# START OF DATASET EXCERPTS

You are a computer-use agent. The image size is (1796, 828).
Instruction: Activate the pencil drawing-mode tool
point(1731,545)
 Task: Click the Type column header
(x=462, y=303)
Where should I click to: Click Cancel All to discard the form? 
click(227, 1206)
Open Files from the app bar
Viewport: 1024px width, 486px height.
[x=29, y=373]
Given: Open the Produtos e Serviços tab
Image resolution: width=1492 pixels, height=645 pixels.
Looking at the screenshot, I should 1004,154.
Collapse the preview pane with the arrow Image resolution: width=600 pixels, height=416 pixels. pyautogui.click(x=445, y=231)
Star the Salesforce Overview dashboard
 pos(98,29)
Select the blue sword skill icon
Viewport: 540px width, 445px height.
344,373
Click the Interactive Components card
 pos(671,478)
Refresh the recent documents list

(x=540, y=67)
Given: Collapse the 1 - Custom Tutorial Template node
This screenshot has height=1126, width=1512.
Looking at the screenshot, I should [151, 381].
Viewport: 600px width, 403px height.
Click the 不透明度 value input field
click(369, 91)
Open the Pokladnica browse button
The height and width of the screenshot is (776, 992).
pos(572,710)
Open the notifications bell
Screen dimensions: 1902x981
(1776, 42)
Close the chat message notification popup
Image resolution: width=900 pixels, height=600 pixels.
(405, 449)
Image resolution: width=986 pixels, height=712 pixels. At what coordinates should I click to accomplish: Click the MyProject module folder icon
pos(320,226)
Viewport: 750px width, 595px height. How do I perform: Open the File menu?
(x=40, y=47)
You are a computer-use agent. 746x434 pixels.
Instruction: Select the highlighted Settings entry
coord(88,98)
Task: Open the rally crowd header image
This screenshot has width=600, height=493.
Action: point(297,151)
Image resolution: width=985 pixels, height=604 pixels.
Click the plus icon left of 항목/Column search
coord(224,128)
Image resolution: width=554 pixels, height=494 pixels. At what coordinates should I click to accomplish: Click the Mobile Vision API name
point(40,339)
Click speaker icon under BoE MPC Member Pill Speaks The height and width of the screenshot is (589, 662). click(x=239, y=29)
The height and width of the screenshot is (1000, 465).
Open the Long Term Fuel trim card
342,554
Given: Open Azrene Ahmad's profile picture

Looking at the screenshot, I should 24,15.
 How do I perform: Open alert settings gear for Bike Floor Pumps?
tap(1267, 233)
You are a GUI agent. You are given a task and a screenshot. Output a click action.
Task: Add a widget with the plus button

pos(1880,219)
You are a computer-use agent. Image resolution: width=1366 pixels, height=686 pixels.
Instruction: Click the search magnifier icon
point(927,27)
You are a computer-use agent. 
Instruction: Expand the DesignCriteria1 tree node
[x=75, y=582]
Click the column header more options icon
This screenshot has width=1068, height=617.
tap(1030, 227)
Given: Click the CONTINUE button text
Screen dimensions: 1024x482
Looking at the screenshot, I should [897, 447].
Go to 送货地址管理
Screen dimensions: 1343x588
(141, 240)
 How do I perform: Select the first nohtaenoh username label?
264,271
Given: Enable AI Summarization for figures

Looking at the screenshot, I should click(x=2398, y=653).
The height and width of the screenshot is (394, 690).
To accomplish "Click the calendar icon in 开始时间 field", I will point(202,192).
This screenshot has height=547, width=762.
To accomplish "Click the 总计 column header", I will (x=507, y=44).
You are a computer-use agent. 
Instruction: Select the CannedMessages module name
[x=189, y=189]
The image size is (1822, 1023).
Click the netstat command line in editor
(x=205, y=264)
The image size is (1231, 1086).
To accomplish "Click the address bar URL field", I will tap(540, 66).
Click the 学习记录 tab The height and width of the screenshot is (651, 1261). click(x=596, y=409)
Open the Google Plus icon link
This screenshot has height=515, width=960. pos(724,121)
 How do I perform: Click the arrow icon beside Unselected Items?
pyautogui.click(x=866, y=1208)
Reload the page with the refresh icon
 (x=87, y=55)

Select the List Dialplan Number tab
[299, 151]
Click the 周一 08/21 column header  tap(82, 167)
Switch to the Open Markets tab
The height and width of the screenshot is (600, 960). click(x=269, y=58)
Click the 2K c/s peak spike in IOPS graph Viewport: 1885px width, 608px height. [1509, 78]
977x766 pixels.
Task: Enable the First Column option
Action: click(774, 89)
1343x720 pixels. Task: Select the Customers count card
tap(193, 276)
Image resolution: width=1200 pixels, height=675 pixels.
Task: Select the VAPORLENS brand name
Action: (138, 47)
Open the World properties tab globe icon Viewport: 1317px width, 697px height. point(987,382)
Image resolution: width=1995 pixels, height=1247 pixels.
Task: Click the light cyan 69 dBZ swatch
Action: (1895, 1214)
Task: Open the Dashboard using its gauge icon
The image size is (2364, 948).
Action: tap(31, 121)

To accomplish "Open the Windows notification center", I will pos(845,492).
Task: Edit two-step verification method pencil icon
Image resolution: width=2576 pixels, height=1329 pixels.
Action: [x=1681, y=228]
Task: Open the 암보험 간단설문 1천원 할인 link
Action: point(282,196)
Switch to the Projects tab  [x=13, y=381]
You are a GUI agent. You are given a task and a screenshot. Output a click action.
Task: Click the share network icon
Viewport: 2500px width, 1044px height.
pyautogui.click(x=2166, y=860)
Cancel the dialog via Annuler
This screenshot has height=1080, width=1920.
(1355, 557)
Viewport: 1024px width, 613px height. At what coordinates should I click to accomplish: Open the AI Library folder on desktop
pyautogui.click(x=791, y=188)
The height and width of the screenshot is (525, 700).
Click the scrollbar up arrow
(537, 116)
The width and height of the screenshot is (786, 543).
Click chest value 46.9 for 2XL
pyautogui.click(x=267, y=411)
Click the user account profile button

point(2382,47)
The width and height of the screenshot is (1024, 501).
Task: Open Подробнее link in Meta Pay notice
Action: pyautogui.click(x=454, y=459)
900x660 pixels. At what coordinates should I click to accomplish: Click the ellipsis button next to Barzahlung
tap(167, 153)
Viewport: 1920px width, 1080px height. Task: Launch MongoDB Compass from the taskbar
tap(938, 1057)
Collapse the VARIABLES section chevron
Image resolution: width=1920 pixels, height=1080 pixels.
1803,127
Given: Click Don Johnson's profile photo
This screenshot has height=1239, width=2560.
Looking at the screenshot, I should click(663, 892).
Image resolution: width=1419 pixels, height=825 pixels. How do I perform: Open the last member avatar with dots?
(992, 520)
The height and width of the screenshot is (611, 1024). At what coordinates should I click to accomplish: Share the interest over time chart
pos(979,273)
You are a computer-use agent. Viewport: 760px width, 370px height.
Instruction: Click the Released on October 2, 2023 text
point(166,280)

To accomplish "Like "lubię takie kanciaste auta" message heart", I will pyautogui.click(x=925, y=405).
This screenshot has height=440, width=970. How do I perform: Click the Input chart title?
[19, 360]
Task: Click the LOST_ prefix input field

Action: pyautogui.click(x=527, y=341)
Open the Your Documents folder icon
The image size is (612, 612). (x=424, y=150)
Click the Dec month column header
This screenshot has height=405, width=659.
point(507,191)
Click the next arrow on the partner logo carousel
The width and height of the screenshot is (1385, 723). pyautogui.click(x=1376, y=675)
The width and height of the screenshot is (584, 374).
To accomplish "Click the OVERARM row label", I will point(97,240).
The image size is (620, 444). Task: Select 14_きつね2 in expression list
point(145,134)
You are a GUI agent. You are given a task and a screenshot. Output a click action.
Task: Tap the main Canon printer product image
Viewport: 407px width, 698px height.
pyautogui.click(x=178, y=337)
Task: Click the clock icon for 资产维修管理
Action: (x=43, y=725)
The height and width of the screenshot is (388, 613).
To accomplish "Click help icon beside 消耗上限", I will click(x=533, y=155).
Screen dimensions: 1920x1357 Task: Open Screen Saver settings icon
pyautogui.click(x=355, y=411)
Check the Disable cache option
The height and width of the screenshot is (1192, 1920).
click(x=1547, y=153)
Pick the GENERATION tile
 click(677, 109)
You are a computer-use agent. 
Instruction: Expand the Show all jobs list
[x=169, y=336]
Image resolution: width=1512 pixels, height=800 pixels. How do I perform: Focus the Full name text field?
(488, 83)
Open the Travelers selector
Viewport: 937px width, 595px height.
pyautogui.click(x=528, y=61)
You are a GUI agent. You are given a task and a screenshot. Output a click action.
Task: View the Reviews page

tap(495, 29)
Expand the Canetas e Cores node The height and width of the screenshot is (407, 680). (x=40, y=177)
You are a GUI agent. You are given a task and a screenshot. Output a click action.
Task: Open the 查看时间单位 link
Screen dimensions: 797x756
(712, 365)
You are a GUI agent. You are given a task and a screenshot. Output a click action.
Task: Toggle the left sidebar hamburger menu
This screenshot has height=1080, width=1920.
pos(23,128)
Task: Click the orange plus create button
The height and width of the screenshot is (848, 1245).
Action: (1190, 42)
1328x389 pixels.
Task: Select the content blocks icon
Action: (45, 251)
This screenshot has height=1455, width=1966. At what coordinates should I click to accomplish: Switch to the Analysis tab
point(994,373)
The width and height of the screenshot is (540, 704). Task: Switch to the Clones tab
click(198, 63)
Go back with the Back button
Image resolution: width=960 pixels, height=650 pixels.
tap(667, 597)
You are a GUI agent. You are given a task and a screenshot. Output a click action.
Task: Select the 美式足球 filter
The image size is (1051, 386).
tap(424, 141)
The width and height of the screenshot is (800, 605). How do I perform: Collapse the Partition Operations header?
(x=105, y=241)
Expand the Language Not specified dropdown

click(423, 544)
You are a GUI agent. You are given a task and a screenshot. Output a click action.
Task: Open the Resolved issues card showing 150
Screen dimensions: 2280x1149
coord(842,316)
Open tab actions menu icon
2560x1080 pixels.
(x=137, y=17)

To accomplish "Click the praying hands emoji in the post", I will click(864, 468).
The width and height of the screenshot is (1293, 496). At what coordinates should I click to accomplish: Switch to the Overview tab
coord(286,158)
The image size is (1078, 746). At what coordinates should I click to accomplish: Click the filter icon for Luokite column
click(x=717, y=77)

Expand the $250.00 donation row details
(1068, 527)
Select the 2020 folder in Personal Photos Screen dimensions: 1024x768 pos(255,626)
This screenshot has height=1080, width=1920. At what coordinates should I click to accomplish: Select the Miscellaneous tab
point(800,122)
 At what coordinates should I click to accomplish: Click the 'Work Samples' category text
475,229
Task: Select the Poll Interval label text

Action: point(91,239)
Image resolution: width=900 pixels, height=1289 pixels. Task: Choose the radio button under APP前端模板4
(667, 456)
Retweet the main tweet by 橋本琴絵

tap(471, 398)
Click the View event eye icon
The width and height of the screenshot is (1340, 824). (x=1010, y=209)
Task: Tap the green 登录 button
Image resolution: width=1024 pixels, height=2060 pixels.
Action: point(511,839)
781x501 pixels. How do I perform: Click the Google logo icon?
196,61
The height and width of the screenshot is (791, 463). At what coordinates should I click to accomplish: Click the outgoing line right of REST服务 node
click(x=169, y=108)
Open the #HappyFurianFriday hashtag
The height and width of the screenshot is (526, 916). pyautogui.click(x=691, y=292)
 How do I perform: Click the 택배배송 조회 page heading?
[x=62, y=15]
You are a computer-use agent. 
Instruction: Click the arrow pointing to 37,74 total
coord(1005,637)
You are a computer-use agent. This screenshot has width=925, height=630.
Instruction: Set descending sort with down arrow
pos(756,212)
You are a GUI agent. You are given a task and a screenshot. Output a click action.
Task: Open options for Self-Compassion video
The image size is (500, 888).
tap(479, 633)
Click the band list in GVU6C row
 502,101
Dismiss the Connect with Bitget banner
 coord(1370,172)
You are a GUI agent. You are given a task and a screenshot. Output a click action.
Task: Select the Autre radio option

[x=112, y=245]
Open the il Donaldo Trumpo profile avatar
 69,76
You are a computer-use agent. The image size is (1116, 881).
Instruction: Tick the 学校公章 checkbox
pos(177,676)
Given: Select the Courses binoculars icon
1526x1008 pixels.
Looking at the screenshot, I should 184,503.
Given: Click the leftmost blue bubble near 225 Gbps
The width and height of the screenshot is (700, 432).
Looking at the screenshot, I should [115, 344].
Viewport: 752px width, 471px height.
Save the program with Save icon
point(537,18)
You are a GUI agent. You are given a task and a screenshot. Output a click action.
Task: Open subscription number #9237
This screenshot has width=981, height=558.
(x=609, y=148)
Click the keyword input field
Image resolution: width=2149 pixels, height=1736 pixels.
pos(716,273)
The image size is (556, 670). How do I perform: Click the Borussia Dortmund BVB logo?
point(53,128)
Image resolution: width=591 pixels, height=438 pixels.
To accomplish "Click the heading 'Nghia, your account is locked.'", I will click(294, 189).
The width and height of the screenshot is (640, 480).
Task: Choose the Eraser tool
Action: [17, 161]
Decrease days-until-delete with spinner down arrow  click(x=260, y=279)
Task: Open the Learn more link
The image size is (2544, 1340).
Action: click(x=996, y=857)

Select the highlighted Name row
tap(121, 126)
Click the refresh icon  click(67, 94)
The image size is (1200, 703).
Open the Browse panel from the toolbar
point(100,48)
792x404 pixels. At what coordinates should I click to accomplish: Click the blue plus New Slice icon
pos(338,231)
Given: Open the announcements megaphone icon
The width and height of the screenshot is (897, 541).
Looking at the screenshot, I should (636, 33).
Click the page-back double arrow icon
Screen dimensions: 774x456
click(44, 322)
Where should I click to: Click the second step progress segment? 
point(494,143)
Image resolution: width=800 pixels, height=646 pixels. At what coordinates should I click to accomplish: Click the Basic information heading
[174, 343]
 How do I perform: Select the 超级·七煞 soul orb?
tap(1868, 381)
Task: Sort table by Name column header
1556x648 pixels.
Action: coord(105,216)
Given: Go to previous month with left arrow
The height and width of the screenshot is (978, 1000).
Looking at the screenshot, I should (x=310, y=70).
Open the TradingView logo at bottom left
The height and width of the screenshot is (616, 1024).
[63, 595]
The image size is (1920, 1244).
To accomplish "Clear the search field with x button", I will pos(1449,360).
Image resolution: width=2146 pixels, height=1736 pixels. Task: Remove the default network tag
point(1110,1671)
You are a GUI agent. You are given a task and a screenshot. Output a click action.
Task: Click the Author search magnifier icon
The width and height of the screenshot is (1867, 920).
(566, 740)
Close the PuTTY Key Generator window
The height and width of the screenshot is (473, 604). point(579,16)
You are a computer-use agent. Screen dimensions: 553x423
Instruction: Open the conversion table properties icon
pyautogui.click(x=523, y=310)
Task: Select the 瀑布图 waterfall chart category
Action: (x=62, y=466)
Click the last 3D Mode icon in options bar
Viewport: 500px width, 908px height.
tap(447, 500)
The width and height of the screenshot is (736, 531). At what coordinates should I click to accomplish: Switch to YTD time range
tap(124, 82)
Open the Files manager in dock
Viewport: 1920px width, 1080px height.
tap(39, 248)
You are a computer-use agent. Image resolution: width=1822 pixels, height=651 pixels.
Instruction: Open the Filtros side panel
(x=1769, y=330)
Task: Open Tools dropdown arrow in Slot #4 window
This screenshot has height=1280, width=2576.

# END OF DATASET EXCERPTS

WORK TO COMPLETE. Convert the part of the data that opens with the line containing "Cancel the dialog via Annuler" and closes with the line containing "I will point(97,240)." into a Markdown table with columns named n and Line, numbering each row and leaving out blank lines.

SOLUTION FOR THIS TASK.
| n | Line |
|---|---|
| 1 | Cancel the dialog via Annuler |
| 2 | This screenshot has height=1080, width=1920. |
| 3 | (1355, 557) |
| 4 | Viewport: 1024px width, 613px height. At what coordinates should I click to accomplish: Open the AI Library folder on desktop |
| 5 | pyautogui.click(x=791, y=188) |
| 6 | The height and width of the screenshot is (525, 700). |
| 7 | Click the scrollbar up arrow |
| 8 | (537, 116) |
| 9 | The width and height of the screenshot is (786, 543). |
| 10 | Click chest value 46.9 for 2XL |
| 11 | pyautogui.click(x=267, y=411) |
| 12 | Click the user account profile button |
| 13 | point(2382,47) |
| 14 | The width and height of the screenshot is (1024, 501). |
| 15 | Task: Open Подробнее link in Meta Pay notice |
| 16 | Action: pyautogui.click(x=454, y=459) |
| 17 | 900x660 pixels. At what coordinates should I click to accomplish: Click the ellipsis button next to Barzahlung |
| 18 | tap(167, 153) |
| 19 | Viewport: 1920px width, 1080px height. Task: Launch MongoDB Compass from the taskbar |
| 20 | tap(938, 1057) |
| 21 | Collapse the VARIABLES section chevron |
| 22 | Image resolution: width=1920 pixels, height=1080 pixels. |
| 23 | 1803,127 |
| 24 | Given: Click Don Johnson's profile photo |
| 25 | This screenshot has height=1239, width=2560. |
| 26 | Looking at the screenshot, I should click(663, 892). |
| 27 | Image resolution: width=1419 pixels, height=825 pixels. How do I perform: Open the last member avatar with dots? |
| 28 | (992, 520) |
| 29 | The height and width of the screenshot is (611, 1024). At what coordinates should I click to accomplish: Share the interest over time chart |
| 30 | pos(979,273) |
| 31 | You are a computer-use agent. Viewport: 760px width, 370px height. |
| 32 | Instruction: Click the Released on October 2, 2023 text |
| 33 | point(166,280) |
| 34 | To accomplish "Like "lubię takie kanciaste auta" message heart", I will pyautogui.click(x=925, y=405). |
| 35 | This screenshot has height=440, width=970. How do I perform: Click the Input chart title? |
| 36 | [19, 360] |
| 37 | Task: Click the LOST_ prefix input field |
| 38 | Action: pyautogui.click(x=527, y=341) |
| 39 | Open the Your Documents folder icon |
| 40 | The image size is (612, 612). (x=424, y=150) |
| 41 | Click the Dec month column header |
| 42 | This screenshot has height=405, width=659. |
| 43 | point(507,191) |
| 44 | Click the next arrow on the partner logo carousel |
| 45 | The width and height of the screenshot is (1385, 723). pyautogui.click(x=1376, y=675) |
| 46 | The width and height of the screenshot is (584, 374). |
| 47 | To accomplish "Click the OVERARM row label", I will point(97,240). |